As I explained in my posts on the Boucher case, that left the government with three options:
(1) Appeal this judge’s decision to the U.S. Court of Appeals for the Sixth Circuit.
(2) Give up on trying to use Kirschner’s computer as the source of evidence on which to base additional charges.
(3) Give Kirschner immunity for disclosing his computer passwords to the grand jury.
The government may go with (2), but I suspect they’re more likely to try (1). They could give Kirschner immunity for the act of disclosing the passwords, but if the government does that it can’t use the passwords themselves or any evidence derived from to charge and prosecute Kirschner for additional crimes. Section 6002 of Title 18 of the U.S. Code, which you can find here, allows the government to give someone immunity, which then strips them of the ability to claim the 5th Amendment privilege and refuse to testify. As I noted in my Boucher posts, the premise is that if the government promises it won’t use what you say to prosecute you, then your testimony doesn’t “incriminate” you and you don’t need the 5th Amendment privilege to protect you.
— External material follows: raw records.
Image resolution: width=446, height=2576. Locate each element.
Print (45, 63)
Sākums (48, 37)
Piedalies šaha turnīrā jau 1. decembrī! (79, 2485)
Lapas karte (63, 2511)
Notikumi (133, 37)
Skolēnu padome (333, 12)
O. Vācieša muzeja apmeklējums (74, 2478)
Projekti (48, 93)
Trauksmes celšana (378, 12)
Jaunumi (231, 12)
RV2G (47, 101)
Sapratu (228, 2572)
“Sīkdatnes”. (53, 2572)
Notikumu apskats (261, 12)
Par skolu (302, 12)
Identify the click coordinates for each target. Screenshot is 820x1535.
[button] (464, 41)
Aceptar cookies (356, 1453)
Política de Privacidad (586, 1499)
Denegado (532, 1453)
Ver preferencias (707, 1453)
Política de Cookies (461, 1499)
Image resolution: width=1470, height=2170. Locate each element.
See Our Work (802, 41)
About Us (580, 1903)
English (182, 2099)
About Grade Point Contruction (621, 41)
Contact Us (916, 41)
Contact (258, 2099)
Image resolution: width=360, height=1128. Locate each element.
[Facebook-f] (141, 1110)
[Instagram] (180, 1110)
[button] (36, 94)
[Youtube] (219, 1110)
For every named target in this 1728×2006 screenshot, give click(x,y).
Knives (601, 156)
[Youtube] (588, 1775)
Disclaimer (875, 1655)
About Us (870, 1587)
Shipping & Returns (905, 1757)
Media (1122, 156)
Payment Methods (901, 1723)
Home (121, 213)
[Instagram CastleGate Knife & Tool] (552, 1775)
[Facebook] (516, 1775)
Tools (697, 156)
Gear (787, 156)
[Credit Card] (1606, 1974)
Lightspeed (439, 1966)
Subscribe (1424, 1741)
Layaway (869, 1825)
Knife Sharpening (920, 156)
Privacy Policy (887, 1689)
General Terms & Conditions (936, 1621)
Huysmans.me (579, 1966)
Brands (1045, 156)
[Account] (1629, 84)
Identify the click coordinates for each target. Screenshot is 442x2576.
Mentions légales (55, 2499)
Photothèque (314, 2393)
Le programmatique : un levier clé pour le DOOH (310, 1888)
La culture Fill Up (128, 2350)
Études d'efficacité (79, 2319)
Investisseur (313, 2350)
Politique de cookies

As I also noted in the Boucher posts, the problem the government faces in a case like this is that if it gives the suspect immunity to get the encryption key or passwords, it can’t use the key or the passwords or any evidence derived from them, i.e., any evidence they find when they access the encrypted or password-protected computer or computer media, against that person. So if the government doesn’t appeal this court’s ruling or if the U.S. Court of Appeals for the 6th Circuit affirms that ruling, it means Kirschner doesn’t have to worry about the government using evidence that’s in his computer to prosecute him for new crimes . . . unless, of course, the government can somehow bypass his password protection.